The first objects I encounter as I enter the exhibition are three statues from the Musée Guimet in Paris, dating from Buddhist times but showing a definite Hellenistic influence. You can’t miss them; the way they are presented in the floodlights against a black background instantly gives you a taste of what to expect. This tremendous high relief of a Genius with Flowers from the 4th-5th century AD was found in the Buddhist monastery of Hadda in remote northern Afghanistan, yet still magnificently Hellenistic.

At a right angle, right in front of me, stands a showcase filled with one hundred Buddhist heads, sorted by size, i.e., the smaller ones on the lower steps and the bigger ones at the top. It is a fascinating group, for all the heads are different, and as I take a closer look at each and every one of them, either at eye level or from the side, I see how they stare back at me or ignore me, looking away in an absent glance. I take my time to inspect and admire each face, some more Hellenistic than others, with a more elongated or rounder face, longer ears, closed eyelids, or just peeping at us visitors. All in all, an amazing group!

From here, the way leads to the movie theater, where this French documentary is shown about their exploration and excavations in the magnificent Afghan landscape. It is well documented with clear maps and a captivating view behind the scenes – absolutely worth watching. 

The oldest finds (2,000 BC) come from Tepe Fullol. There are only a handful of gold bowls and beakers made of thinly beaten gold that somehow reminds me of old Mycenae and the death mask of Agamemnon. Archaeologists disagree about the origins of this form of art, and the link to other cultures remains obscure. To complicate things, most of the treasures had disappeared, first because the gold was split up between the local tribal chiefs of Northern Afghanistan when it was discovered, and secondly, because the entire collection at the Museum of Kabul fell apart. These pieces are a little out of the way. That is unfortunate, for they deserve better after being hidden for four thousand years, don’t they?

The section about Ai-Khanoum is the most important one, at least in my eyes, for it is the reason for my visit, as this city was built in the wake of Alexander the Great’s conquest of the area in 328-327 BC. I am very much impressed by the idea of discovering this Hellenistic city at the banks of the Amu Daria River (modern Oxus River), complete with a Gymnasium, Citadel, Theater, and temples. It is not as evident as it would seem! The Greeks even built a Palace here. It is unlike anything else, for they never had a king to build it for. This one is based on the Persian model but decorated in Greek style with monumental Corinthian capitals on top of the columns and flat roofs with the so-called antefix decorations at the edge. A capital and several antefixes are on display here, together with objects like a water jet in the shape of a theatrical mask, a couple of sundials (which I didn’t expect to find here at all), a Hellenistic Hermes pillar of high quality from the Gymnasium; a face of either a man or a woman; bronze decorative elements; etc.

# DATA EXCERPTS
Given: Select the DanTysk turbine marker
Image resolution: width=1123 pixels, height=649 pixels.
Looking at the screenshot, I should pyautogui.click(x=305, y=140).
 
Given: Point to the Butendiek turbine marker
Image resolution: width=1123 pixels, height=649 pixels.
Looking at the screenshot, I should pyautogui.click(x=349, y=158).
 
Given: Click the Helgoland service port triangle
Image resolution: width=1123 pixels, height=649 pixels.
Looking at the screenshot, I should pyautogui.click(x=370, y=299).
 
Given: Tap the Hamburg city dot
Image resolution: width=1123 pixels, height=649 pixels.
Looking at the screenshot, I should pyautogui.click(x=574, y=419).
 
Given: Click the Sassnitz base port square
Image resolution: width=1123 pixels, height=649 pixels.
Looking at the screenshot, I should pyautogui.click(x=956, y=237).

# STATED EXERCISE 1
In the exhibition account, where do the oldest finds, dated to 2,000 BC, come from?
# STATED EXERCISE 2
Reproduce the part of the exhibition account that opens with the words containing "The oldest finds" and closes with "years, don’t they?".
# STATED EXERCISE 3
Proceed with the exhibition account from the point where it stops.

# RIGHT ANSWER 1
Tepe Fullol.

# RIGHT ANSWER 2
The oldest finds (2,000 BC) come from Tepe Fullol. There are only a handful of gold bowls and beakers made of thinly beaten gold that somehow reminds me of old Mycenae and the death mask of Agamemnon. Archaeologists disagree about the origins of this form of art, and the link to other cultures remains obscure. To complicate things, most of the treasures had disappeared, first because the gold was split up between the local tribal chiefs of Northern Afghanistan when it was discovered, and secondly, because the entire collection at the Museum of Kabul fell apart. These pieces are a little out of the way. That is unfortunate, for they deserve better after being hidden for four thousand years, don’t they?

# RIGHT ANSWER 3
Eye-catcher is the Disk of Cybele from the 3rd century BC made of gilded silver picturing the goddess Cybele on a chariot in Greek style mixed with several eastern influences featuring the fire altar and Helios.


What excites me is the stone pedestal bearing the Delphic precepts. This wisdom comes from 5th century Delphi and teaches us something along the lines of “As a child, learn good manners. As a young man, learn to control your passions. In middle age, be just. In old age, give good advice. When you die, do so without regret.” Can you imagine the impact of this old text, this old wisdom that traveled from Greece to resurface unexpectedly 2,500 years later at the very edge of the desert steppes? That leaves me utterly speechless for a while!


Next comes the collection from Begram, a small town north of Kabul. In the years before WWII, two sealed chambers were uncovered, still containing their treasures of ivory furniture from India, plaster medallions, and, most strikingly, an extensive collection of glasswork of Hellenistic origin. Here too, each archaeologist seems to have their own theory of whether these chambers were set up as storage areas (since all the ivory was put together, and so was all the bronze and all the glass), as religious offerings, or maybe this is a hidden treasure. 


In any case, the glasswork alone is absolutely fabulous and unique in shape, color, and decoration. There are, for instance, these three goblets (they look more like vases to me, so tall). The countless pieces have been glued back together, but just by looking at the colors of these fishing and hunting scenes, you would swear they were painted only yesterday – so vivid and lively! Now try to imagine the impact of such a find, for these drinking beakers were produced in Alexandria in the first century AD and traveled all the way from Egypt to Kabul.



You have to admit that you are looking at something very exceptional. We all know there was an active exchange of goods in antiquity, and it comes to us like a simple statement from a history book, but here you are faced with the very product of such trade! I keep staring at this glasswork with wide-open eyes. Wow! Next to these painted glasses are a couple of glass drinking goblets or vases in the shape of fish, blue and off-white, with shiny eyes and sharp fins. I’ve never seen anything like this. There are glass-blown vases with honeycomb motives or wrapped in a net of glass lace; an elegant black glass vase with a high handle next to a translucent one covered with designs applied with gold leaf; for me, an unprecedented variety of delicate, colored, and painted glass that makes the cut-crystal bowl look rather primitive and dull. Amazing!

In another showcase, all the ivory artifacts have been brought together.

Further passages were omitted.